Task to complete: Locate "Select the VoiceOver icon" in the data below, then output the line it is on and all following lines through the last, word for word. Skip any pictures.

Dataset records:
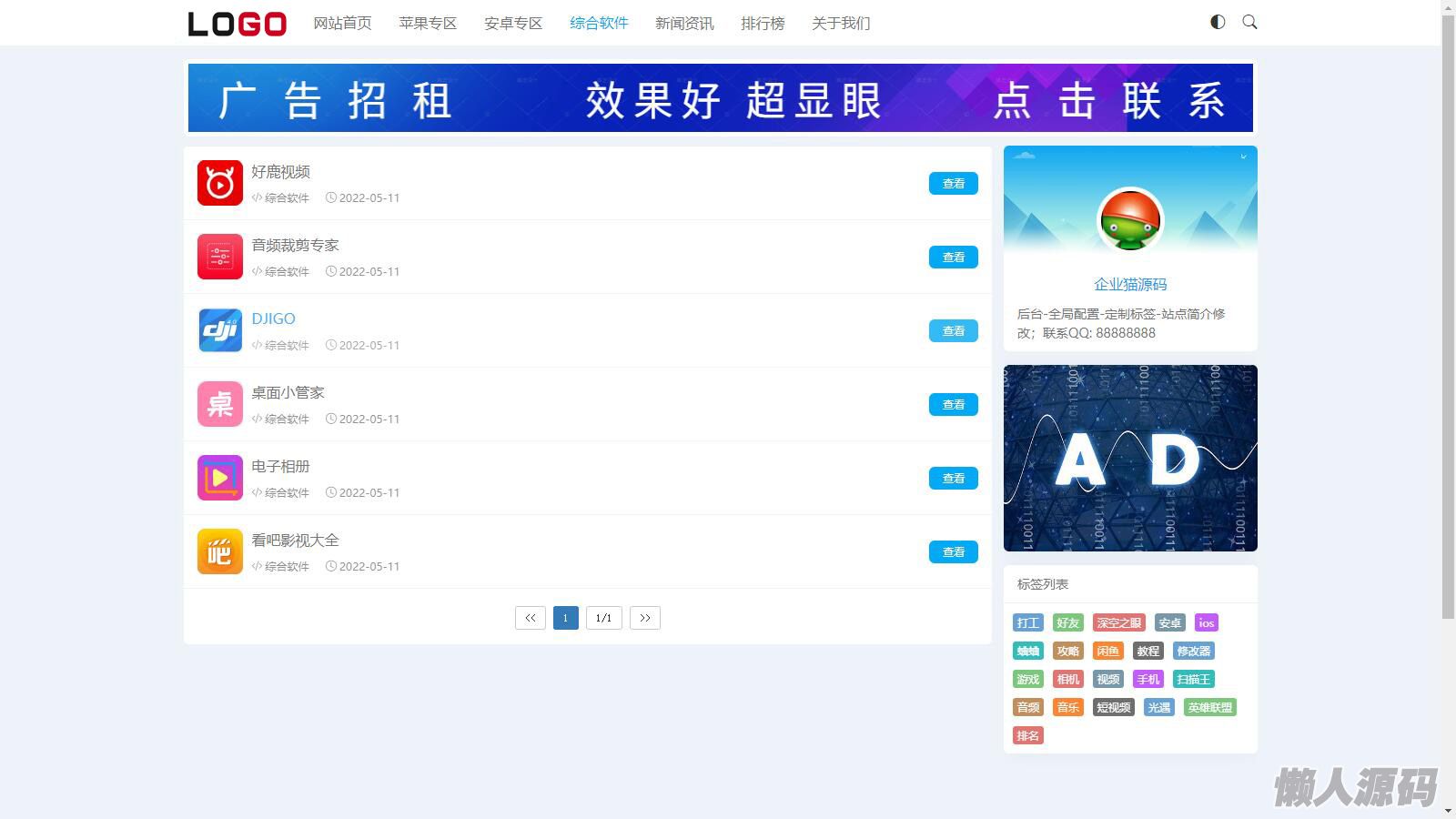This screenshot has width=1456, height=819.
Task: Go to next page with >> arrow
Action: coord(644,618)
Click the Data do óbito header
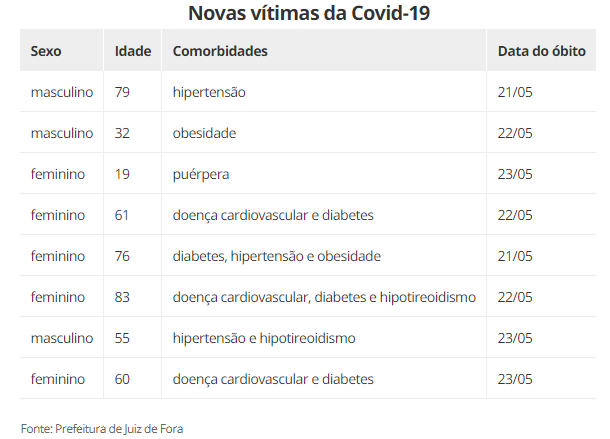The width and height of the screenshot is (610, 439). [541, 51]

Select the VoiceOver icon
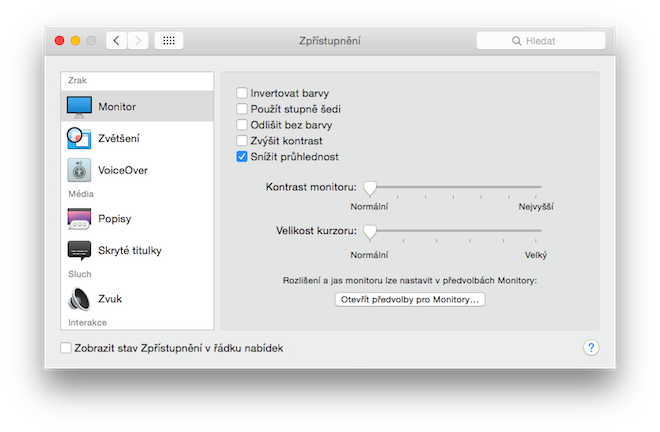pos(80,170)
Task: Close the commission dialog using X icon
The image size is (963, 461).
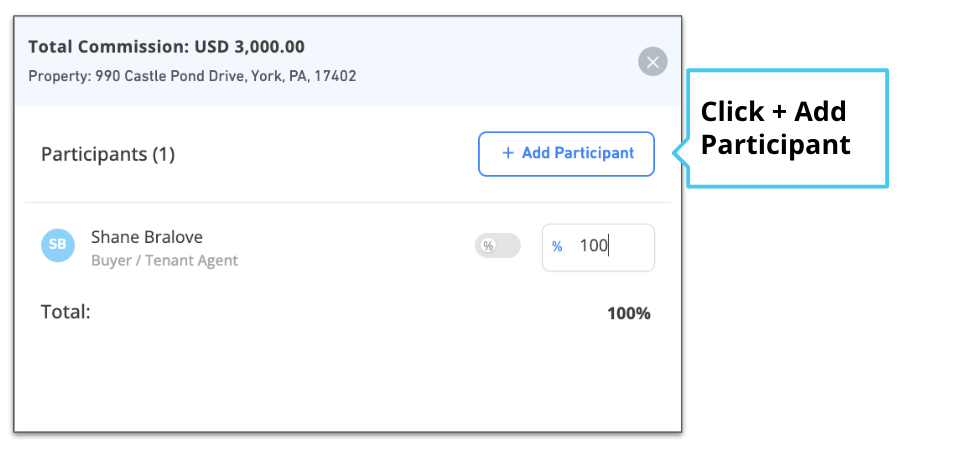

Response area:
Select the VoiceOver icon
pos(80,170)
Task: Close the commission dialog using X icon
The image size is (963, 461).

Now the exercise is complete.